- [WORK INSTRUCTION]
Take the entries below and reproduce them word for word.

**** DATA FOR THE TASK ****

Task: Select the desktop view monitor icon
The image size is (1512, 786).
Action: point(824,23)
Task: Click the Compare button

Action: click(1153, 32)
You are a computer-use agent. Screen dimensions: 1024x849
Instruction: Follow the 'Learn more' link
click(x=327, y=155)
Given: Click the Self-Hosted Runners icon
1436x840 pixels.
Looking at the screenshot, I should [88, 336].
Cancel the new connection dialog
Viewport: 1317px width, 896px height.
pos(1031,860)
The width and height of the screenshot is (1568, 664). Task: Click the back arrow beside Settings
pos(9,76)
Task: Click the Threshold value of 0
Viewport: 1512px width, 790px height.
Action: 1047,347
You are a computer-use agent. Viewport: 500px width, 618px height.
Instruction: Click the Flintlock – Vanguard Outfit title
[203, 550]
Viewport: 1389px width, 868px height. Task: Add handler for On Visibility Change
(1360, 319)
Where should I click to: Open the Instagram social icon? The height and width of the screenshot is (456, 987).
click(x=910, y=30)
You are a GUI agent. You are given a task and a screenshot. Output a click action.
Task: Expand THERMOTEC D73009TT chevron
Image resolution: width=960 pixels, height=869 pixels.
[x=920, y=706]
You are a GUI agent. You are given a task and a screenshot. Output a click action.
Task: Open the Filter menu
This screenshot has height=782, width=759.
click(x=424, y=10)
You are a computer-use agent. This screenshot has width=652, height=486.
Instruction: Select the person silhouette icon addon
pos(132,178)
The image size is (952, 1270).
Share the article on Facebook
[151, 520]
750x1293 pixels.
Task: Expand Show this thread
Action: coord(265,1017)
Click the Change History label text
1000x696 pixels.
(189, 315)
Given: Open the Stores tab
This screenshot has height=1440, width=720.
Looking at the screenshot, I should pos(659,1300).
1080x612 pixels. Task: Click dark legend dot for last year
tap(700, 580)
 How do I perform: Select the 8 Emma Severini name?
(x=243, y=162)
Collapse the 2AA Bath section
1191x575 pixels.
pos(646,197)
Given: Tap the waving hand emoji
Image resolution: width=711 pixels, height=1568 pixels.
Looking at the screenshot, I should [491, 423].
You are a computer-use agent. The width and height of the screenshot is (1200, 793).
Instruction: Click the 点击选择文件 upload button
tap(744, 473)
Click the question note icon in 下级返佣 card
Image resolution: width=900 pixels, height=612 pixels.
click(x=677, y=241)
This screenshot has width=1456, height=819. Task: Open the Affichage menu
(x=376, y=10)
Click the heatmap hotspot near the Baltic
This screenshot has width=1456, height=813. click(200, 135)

****

- [EXERCISE ANSWER]
Task: Select the desktop view monitor icon
The image size is (1512, 786).
Action: point(824,23)
Task: Click the Compare button

Action: click(1153, 32)
You are a computer-use agent. Screen dimensions: 1024x849
Instruction: Follow the 'Learn more' link
click(x=327, y=155)
Given: Click the Self-Hosted Runners icon
1436x840 pixels.
Looking at the screenshot, I should [88, 336].
Cancel the new connection dialog
Viewport: 1317px width, 896px height.
pos(1031,860)
The width and height of the screenshot is (1568, 664). Task: Click the back arrow beside Settings
pos(9,76)
Task: Click the Threshold value of 0
Viewport: 1512px width, 790px height.
Action: 1047,347
You are a computer-use agent. Viewport: 500px width, 618px height.
Instruction: Click the Flintlock – Vanguard Outfit title
[203, 550]
Viewport: 1389px width, 868px height. Task: Add handler for On Visibility Change
(1360, 319)
Where should I click to: Open the Instagram social icon? The height and width of the screenshot is (456, 987).
click(x=910, y=30)
You are a GUI agent. You are given a task and a screenshot. Output a click action.
Task: Expand THERMOTEC D73009TT chevron
Image resolution: width=960 pixels, height=869 pixels.
[x=920, y=706]
You are a GUI agent. You are given a task and a screenshot. Output a click action.
Task: Open the Filter menu
This screenshot has height=782, width=759.
click(x=424, y=10)
You are a computer-use agent. This screenshot has width=652, height=486.
Instruction: Select the person silhouette icon addon
pos(132,178)
The image size is (952, 1270).
Share the article on Facebook
[151, 520]
750x1293 pixels.
Task: Expand Show this thread
Action: coord(265,1017)
Click the Change History label text
1000x696 pixels.
(189, 315)
Given: Open the Stores tab
This screenshot has height=1440, width=720.
Looking at the screenshot, I should pos(659,1300).
1080x612 pixels. Task: Click dark legend dot for last year
tap(700, 580)
 How do I perform: Select the 8 Emma Severini name?
(x=243, y=162)
Collapse the 2AA Bath section
1191x575 pixels.
pos(646,197)
Given: Tap the waving hand emoji
Image resolution: width=711 pixels, height=1568 pixels.
Looking at the screenshot, I should [491, 423].
You are a computer-use agent. The width and height of the screenshot is (1200, 793).
Instruction: Click the 点击选择文件 upload button
tap(744, 473)
Click the question note icon in 下级返佣 card
Image resolution: width=900 pixels, height=612 pixels.
click(x=677, y=241)
This screenshot has width=1456, height=819. Task: Open the Affichage menu
(x=376, y=10)
Click the heatmap hotspot near the Baltic
This screenshot has width=1456, height=813. click(200, 135)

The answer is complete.